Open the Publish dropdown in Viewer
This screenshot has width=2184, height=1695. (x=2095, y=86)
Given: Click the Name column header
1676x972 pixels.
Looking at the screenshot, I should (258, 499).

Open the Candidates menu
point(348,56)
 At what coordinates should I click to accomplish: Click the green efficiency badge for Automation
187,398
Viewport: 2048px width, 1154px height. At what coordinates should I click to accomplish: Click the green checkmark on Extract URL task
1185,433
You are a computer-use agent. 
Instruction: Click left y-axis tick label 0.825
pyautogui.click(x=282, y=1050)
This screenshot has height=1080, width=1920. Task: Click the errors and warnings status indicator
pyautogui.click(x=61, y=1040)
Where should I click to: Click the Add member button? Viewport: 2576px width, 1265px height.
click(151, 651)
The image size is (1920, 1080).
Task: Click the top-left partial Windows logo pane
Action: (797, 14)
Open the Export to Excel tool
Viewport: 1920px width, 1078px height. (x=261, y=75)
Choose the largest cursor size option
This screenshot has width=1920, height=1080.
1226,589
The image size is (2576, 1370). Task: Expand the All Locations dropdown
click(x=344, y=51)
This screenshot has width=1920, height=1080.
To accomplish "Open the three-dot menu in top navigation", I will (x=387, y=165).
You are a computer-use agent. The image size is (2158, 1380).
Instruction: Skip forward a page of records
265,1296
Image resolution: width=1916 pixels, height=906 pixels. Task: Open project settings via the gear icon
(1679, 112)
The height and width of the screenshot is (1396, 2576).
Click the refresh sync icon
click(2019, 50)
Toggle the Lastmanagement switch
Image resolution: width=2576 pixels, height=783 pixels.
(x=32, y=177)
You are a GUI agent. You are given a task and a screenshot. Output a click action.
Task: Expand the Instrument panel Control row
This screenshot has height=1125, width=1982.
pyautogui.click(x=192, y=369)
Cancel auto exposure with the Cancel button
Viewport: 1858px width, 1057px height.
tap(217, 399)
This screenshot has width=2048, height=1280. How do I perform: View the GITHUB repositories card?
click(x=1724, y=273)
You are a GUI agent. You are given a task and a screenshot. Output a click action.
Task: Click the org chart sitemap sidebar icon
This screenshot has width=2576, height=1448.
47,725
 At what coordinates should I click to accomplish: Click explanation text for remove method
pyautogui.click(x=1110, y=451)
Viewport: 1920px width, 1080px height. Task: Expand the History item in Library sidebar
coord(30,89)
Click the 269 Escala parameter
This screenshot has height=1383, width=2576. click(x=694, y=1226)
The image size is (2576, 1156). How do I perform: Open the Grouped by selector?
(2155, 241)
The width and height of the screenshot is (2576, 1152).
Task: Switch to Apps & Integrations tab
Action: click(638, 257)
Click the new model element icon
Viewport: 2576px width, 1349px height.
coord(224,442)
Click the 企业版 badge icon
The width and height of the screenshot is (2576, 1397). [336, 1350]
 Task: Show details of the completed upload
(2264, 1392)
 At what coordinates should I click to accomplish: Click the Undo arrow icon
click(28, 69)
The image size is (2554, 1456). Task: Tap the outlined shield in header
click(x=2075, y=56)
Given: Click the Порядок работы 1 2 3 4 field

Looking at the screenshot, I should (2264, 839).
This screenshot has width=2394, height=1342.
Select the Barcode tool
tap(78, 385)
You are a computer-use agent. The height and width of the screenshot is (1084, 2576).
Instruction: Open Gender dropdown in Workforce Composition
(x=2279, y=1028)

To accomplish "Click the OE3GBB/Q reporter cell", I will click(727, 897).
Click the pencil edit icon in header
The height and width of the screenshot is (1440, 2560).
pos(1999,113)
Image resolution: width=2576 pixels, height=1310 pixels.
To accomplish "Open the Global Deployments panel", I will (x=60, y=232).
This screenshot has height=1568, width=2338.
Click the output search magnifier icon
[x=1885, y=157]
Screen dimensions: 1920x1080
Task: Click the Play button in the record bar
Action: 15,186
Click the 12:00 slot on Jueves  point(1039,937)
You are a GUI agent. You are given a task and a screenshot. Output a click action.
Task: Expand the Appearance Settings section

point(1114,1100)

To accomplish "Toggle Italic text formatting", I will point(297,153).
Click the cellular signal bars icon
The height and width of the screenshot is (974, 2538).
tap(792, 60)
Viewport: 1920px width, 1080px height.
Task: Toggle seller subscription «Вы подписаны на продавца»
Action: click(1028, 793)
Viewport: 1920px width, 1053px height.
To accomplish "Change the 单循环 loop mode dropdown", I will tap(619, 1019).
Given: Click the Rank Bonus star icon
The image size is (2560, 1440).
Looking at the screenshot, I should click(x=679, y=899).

• Task to complete: Copy each line above holding "panel".

• Reply to the task:
Task: Expand the Instrument panel Control row
To accomplish "Open the Global Deployments panel", I will (x=60, y=232).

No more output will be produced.